Alan has been an important addition to the Green Vine family. With an extensive background in the arts, media production and, in addition, holding advanced degrees including  an MA and MFA in Intermedia Art and an MBA with an emphasis in Management and Strategy, he brings a wealth of knowledge to client services and campaign execution.

GVM:

Tell us a bit about your art background and how you started working in marketing.

AM:

I came to marketing by a circuitous route. In college, I studied literature, dance, and the arts because together, they offered a way to create connections among people through aesthetics, beauty, and expression. I was particularly drawn to cross disciplinary arts. In graduate school I was working with theater directors, choreographers and other artists to bring digital media – video, photos, into stage spaces through new-to-the-market digital projectors.

GVM:

Were there any particular artists that influenced your interdisciplinary work?

AM:

I was influenced by many of the experimental artists: Vito Acconci; Yoko Ono, Dick Higgins and Ken Friedman of the Fluxus movement; and international experimental movements like Gutai, No!Art and Dada. What each of these artists and movements explored were the spaces between disciplines, and that hasn’t been lost on me as digital interdisciplinary media has become more and more necessary for every organization – the arts included.

GVM:

How did that impact the way you worked after your MFA?

AM:

As I moved into my career, first teaching the kinds of arts I practiced, then into producing media for clients and then teaching commercial media production, my focus shifted immediately from the question “what can I create?” to “what does my client want to express, and what do audiences want to see and hear?”

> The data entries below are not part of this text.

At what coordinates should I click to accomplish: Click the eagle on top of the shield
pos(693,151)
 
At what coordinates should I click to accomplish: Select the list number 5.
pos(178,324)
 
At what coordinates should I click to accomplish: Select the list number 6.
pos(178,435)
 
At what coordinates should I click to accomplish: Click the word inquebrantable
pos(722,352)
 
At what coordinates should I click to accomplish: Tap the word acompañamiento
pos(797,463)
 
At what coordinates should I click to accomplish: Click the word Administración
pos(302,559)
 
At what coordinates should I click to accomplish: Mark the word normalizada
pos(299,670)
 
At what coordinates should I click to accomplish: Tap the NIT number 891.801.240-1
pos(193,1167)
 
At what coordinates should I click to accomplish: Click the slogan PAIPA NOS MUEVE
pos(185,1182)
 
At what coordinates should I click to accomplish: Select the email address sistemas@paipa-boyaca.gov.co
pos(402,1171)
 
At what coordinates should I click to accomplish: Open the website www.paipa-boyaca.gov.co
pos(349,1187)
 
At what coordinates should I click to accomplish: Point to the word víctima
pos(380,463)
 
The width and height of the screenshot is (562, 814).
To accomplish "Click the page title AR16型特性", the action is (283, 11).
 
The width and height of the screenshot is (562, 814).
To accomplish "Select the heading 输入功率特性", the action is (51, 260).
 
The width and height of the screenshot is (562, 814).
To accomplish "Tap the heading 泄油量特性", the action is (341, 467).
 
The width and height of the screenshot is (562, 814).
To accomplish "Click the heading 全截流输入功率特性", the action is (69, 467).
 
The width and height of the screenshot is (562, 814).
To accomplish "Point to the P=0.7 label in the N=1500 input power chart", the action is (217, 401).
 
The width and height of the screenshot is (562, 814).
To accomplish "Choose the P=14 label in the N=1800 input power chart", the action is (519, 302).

This was in the mid 2000’s, and, at the time, branding was in the air. How can brands create an ‘essence,’ how can they engage through Web 2.0 to start a dialogue beyond just advertising? The artists I loved had moved on as well. Vito Acconci, who had started with conceptual poetry and who had shifted his career through performance art, video and installations had launched an architecture firm. When he reflected on his career, he kept coming back to the fact he was trying all along to create interactions among people. Installation and architecture gave him the opportunity to get out of the way and create spaces where those interactions can occur. Ken Friedman was in the Netherlands working on research in business processes and design.

GVM:

That’s an interesting shift, and it makes sense for a transitional time like we experienced then. Do you think it still relates?

AM:

We are under constant change, and while many of the tools have matured, it may even mean we are in a more competitive place in terms of working to create space for interaction. Today, more than at any time in the past, the ideals and experiments expressed in the art world have become a part of everyday reality. What once was visionary is now mundane. These types of spaces and interactions are happening on Reddit, Facebook, Amazon, Etsy, Twitter, Instagram and on the blogs and eCommerce sites of hundreds of thousands of small and medium sized businesses across the US.

GVM:

Do you think businesses are doing this effectively?

AM:

Some of the big corporations have a good handle on it – Proctor & Gamble uses design research and design thinking to continually refine it’s products and mix. Coca Cola, GE, Nike was struggling for a split second, but really shook things up with Colin Kaepernick’s campaign and a signal they are moving toward a social justice message. What a lot of small to medium sized businesses don’t have, that they really need to develop in order to grow, is a fully integrated strategy. They don’t have the time to commit to writing blogs, building awareness through promoted content, building a brand story, shooting and editing photo or video to highlight product benefits or to tell their story.

GVM:

Is that what drives you in your marketing work?

AM:

The things that draw me back to content driven marketing – copywriting, photo, video, web design, digital books and more – are the ways we can empower others through high value services. Marketing doesn’t help any of us if it convinces an audience to engage or buy things they don’t want or need. The original markets were like a festival – places you could navigate and explore to find the things you need and to delight in the things you want, or even stumble upon things that might surprise you.

GVM:

Do these kind of farmer’s markets and open shopping pavilions still offer a model for marketing today?

AM:

Back then, people knew where to go to engage, and that really hasn’t changed. We still have physical meeting spaces, but the social sphere is online, on mobile and also oriented by place or location. The messages, the signage and the product stories need to be where people are, and that’s something I love about this work. It’s finding the right community and getting the word out on the street, as it were.

GVM:

If you were going to give a business some general marketing advice, what would it be?

AM:

Businesses need to build brand awareness at the same time that they run promotions and offers, so some of the things I see as effective for small and medium size businesses are to coordinate story elements with offers, in other words, balancing brand building and motivating sales, and to present the messaging through a combination of organic and paid channels. That way your focus isn’t just on product and price – “Buy now!” The offers are mixed in with a larger story in which customers are already participating.